* [Task directions] Scanning the entries below, copy every line that contains the word "Politique".

--------------------

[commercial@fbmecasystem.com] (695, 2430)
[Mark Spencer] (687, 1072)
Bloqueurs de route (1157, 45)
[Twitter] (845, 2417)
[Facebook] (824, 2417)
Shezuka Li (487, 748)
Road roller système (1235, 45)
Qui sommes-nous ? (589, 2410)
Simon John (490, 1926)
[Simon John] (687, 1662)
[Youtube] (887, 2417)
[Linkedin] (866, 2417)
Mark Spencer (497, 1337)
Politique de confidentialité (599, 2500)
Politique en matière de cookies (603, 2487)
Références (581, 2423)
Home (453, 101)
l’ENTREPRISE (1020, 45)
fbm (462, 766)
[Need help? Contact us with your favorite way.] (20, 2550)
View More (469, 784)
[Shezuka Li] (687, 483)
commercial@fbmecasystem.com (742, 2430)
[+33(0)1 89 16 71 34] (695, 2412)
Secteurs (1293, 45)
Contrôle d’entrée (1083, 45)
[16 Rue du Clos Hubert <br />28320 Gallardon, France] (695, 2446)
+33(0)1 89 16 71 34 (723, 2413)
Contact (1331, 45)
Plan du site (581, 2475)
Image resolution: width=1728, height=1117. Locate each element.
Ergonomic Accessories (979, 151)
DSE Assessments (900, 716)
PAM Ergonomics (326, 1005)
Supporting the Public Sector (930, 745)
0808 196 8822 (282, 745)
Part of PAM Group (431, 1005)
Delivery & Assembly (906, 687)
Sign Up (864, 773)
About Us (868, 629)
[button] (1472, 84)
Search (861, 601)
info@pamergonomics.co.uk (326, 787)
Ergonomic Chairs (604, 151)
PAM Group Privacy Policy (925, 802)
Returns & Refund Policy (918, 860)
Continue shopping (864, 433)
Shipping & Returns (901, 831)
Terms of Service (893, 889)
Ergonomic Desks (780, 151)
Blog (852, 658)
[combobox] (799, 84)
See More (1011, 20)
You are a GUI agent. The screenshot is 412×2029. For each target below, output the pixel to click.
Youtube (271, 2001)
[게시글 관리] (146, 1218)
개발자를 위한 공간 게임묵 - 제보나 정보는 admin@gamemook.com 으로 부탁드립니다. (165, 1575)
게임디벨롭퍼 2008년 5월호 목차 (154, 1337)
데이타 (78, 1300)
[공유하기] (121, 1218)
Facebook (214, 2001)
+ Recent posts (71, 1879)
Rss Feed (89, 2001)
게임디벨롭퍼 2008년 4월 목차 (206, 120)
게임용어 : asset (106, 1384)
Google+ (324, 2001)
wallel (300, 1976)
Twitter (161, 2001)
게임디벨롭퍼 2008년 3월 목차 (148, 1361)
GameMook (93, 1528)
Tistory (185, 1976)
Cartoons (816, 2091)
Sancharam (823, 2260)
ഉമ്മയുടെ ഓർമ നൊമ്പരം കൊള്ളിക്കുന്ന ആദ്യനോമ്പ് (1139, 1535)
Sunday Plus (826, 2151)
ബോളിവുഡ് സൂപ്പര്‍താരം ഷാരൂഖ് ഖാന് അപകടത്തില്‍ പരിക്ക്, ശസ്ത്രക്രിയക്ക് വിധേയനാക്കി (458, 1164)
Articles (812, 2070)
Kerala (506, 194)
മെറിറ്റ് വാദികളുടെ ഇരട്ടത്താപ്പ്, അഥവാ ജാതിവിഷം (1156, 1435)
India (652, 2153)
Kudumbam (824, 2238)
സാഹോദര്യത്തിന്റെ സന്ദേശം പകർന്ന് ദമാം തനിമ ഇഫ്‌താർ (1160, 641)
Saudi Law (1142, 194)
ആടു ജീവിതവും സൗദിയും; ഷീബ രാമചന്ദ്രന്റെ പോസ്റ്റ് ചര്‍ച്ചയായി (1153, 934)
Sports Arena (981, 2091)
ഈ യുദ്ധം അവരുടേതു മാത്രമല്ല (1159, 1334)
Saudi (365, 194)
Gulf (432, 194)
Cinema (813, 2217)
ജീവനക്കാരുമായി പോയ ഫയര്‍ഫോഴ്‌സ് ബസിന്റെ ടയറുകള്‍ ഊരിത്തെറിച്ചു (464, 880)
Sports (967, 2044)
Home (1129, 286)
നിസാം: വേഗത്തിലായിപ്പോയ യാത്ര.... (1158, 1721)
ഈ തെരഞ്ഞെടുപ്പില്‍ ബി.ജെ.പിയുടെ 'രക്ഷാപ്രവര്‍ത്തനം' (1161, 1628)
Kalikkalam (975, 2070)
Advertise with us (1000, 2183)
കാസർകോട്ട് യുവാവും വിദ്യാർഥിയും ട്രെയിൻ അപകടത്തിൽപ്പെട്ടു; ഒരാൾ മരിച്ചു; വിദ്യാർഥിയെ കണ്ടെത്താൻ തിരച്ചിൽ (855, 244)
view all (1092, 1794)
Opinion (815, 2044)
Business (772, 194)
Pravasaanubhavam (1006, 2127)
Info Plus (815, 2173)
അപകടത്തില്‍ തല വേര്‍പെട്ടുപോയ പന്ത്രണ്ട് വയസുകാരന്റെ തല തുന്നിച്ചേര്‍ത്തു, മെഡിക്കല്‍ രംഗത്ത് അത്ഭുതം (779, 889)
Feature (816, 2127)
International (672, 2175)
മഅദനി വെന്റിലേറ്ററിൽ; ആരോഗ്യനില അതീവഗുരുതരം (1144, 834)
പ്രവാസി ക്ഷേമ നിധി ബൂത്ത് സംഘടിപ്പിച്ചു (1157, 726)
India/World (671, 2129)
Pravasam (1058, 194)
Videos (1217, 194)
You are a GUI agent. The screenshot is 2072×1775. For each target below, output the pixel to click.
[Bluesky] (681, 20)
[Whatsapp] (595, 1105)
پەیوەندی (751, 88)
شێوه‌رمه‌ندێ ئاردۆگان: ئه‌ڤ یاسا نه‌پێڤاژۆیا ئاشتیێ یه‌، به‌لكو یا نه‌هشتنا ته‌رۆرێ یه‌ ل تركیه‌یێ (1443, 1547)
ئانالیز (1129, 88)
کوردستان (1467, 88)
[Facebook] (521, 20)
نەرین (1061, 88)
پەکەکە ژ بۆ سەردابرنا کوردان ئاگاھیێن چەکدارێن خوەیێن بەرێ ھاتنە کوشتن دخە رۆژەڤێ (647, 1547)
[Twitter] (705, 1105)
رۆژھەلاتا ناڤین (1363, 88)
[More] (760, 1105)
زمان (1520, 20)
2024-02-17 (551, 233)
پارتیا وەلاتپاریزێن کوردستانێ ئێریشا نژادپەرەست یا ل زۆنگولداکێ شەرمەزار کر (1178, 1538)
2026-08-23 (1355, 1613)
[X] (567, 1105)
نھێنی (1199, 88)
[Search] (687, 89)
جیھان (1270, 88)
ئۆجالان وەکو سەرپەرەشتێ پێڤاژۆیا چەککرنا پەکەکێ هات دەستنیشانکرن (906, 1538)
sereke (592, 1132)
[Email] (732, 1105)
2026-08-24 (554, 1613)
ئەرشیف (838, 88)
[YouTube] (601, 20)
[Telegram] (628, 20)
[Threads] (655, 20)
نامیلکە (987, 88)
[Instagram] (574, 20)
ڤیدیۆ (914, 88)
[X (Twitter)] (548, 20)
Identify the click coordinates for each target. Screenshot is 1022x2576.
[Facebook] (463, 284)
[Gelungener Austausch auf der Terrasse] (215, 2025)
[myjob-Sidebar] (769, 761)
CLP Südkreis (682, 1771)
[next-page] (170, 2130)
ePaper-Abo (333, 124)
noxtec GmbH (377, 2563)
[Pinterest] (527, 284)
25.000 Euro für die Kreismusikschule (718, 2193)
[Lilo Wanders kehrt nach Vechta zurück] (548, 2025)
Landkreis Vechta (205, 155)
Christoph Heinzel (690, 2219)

--------------------

* [The completed task]
Politique de confidentialité (599, 2500)
Politique en matière de cookies (603, 2487)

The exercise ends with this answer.